What needs to be done: In the data below, turn the stretch that opens with the line containing "Image resolution: width=903, height=714." and closes with the line containing "[Personalized] (391, 314)" into a numbered list, leaving out any blank lines.

Material:
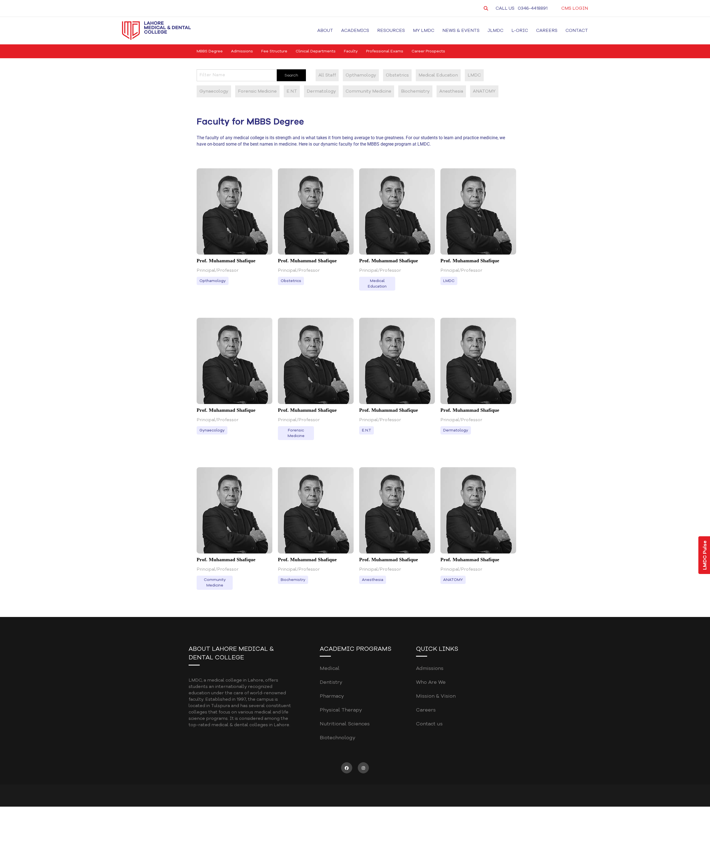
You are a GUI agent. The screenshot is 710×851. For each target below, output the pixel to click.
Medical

==

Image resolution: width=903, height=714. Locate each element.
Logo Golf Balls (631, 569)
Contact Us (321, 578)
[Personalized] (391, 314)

Answer to this problem:
1. Image resolution: width=903, height=714. Locate each element.
2. Logo Golf Balls (631, 569)
3. Contact Us (321, 578)
4. [Personalized] (391, 314)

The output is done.